取り組む課題 -
**a)** ラグビー決勝の記事から、「ピンチをチャンスに変えた。」から「ライラインを大きくまたいだ。」までの部分をそのまま引用してください。
**b)** ラグビー決勝の記事について、次の問いに答えてください。
(i) 決勝はどこの会場で行われましたか？
(ii) 桐蔭学園は京都成章に何対何で勝ちましたか？
(iii) 青木のトライ直後のゴールキック成功で、スコアは何対何になりましたか？

抜粋文 -
2連覇の立役者である。
2021年1月9日、大阪は東大阪市花園ラグビー場。桐蔭学園の青木恵斗は、全国高校ラグビー大会の決勝へ先発出場を果たす。
身長187センチ、体重110キロの3年生LOは、この日も屈強な身体と手先の器用さを披露。初めてファイナリストとなった京都成章を32-15で下した。2年連続通算3度目の日本一に輝く。
いずれの大会でも、青木は5番のレギュラーだった。ラストマッチを振り返る。
「試合中から笑顔が止まらなかった。自分たちの代で優勝できたのは、いままでで一番嬉しかったです」
ピンチをチャンスに変えた。
3点差を追う前半15分頃、自陣ゴール前左で相手ランナーの持つ球へ絡む。反則を誘い、追加点を防ぐ。
「あそこで(点を)取られたらまずいという気持ちがあった。どこかの隙があったら、ジャッカルを狙う。それが、あそこの場面だった」
かくして敵陣10メートル線付近左でラインアウトを獲得。まもなく、短いパス交換で大きく突破した。最後は敵陣ゴール前左中間のスクラムからラックを連取し、青木がトライラインを大きくまたいだ。
直後のゴールキック成功で7-3。
以後、一度もリードを許さなかった。

データ欄 -
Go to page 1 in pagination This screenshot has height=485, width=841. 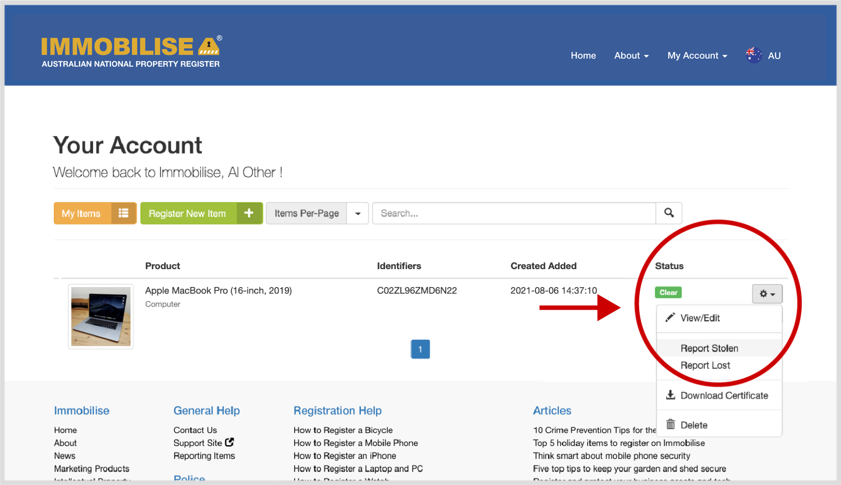pos(420,349)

課題の解答 -
**a)**
ピンチをチャンスに変えた。
3点差を追う前半15分頃、自陣ゴール前左で相手ランナーの持つ球へ絡む。反則を誘い、追加点を防ぐ。
「あそこで(点を)取られたらまずいという気持ちがあった。どこかの隙があったら、ジャッカルを狙う。それが、あそこの場面だった」
かくして敵陣10メートル線付近左でラインアウトを獲得。まもなく、短いパス交換で大きく突破した。最後は敵陣ゴール前左中間のスクラムからラックを連取し、青木がトライラインを大きくまたいだ。

**b)**
(i) 東大阪市花園ラグビー場
(ii) 32-15
(iii) 7-3